I have tried:
1) assigning an IP address 192.168.1.2 to ether1, creating 2 VLANS 101 and 102 under ether1, creating a bridge, bridge1, and then adding the two vlans to the bridge ports
Bridging VLANs that reside on the same parent interface is usually a bad idea.
Many devices will get quite confused if they see a packet with a given source MAC address returning on the same physical port they sent it on (even with a different VLAN tag), if those devices keep only a single learn table, as most do.
If what you are trying to do is prevent hosts within the same subnet from communicating, then it can work.

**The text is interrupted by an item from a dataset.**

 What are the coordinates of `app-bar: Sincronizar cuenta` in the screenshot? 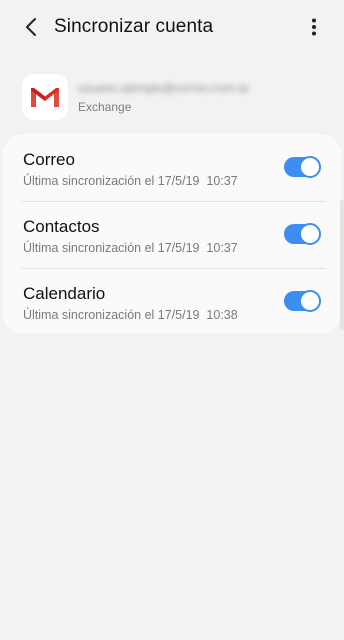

The VLANs will need to be sub-interfaces of the ethernet port, and members of the bridge. You will need to assign the IP address to the bridge interface, and add a bridge firewall rule that drops everything in the forward chain for that bridge. This can produce a reasonable wired ethernet approximation of a "station-isolate" wireless network, or a PtMP ATM cloud.
For example:
/int vlan add name=V101 interface=ether1 disabled=no
/int vlan add name=V102 interface=ether1 disabled=no
/int bridge add name=bridge1 disabled=no
/int bridge filter add chain=forward in-bridge=bridge1 out-bridge=bridge1 action=drop
/int bridge port add interface=V101 bridge=bridge1
/int bridge port add interface=V102 bridge=bridge1
/ip address add address=192.168.1.2/24 interface=bridge1
There are still a number of things that can go wrong however, so be very careful.

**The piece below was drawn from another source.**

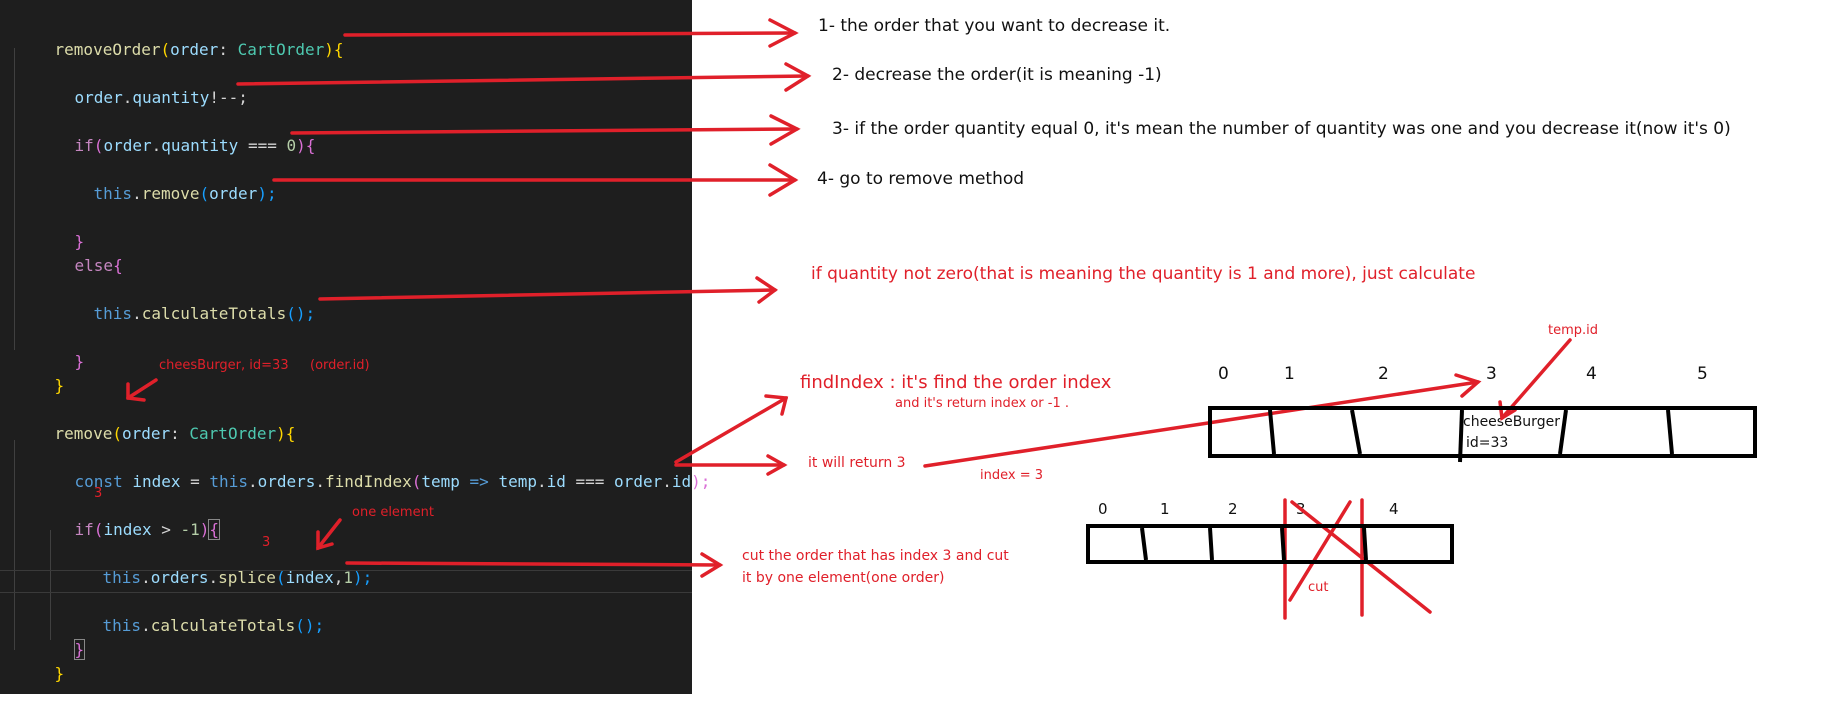 The height and width of the screenshot is (704, 1833). Describe the element at coordinates (1492, 374) in the screenshot. I see `array-top-index: 3` at that location.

2) assigning an IP address 192.168.1.2 to ether1, creating a bridge, bridge1, creating 2 VLAN's 101 and 102 under the bridge, also tried it with them added and not added as bridge ports
Unless the VLANs are created on the physical interface, or the ethernet port is a member of the bridge, there is nothing to associate the VLANs with the physical port. In addition, putting the VLANs on the bridge (assuming that the ethernet port is a member of the bridge) does nothing but abstract the interface back a level. There is rarely a use for a bridge interface with a single member port.
Also, using a VLAN as both a member of a bridge, and as sub-interface of that bridge, will create a recursive interface situation (VLAN->bridge->VLAN->bridge->etc...) which is a very bad thing.

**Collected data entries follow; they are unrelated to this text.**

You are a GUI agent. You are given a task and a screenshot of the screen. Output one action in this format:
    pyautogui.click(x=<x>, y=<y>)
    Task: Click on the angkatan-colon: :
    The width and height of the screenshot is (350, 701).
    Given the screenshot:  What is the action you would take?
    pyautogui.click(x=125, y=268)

3) same as 2 but no IP address on ether1 and assigning the IP address to the bridge
Same problems as number 2, excpet that you got the IP on the right interface.
I always get the same result can't access MT management and won't pass packets.
I have successfully tried adding the VLAN's to ether1 assigning them IP subnets and routing them
Thanks
I would suggest rethinking what you are trying to do here, bridging together VLANs on the same physical interface is an unusual configuration, and will rarely work correctly.
The only reason I have had to use such a setup, is to simulate a "partial mesh"-like network using ethernet, for testing OSPF PtMP mode. It works, but it is weird.
It is much easier to use distinct broadcast domains for each VLAN, with a separate subnet for each, and just route between them.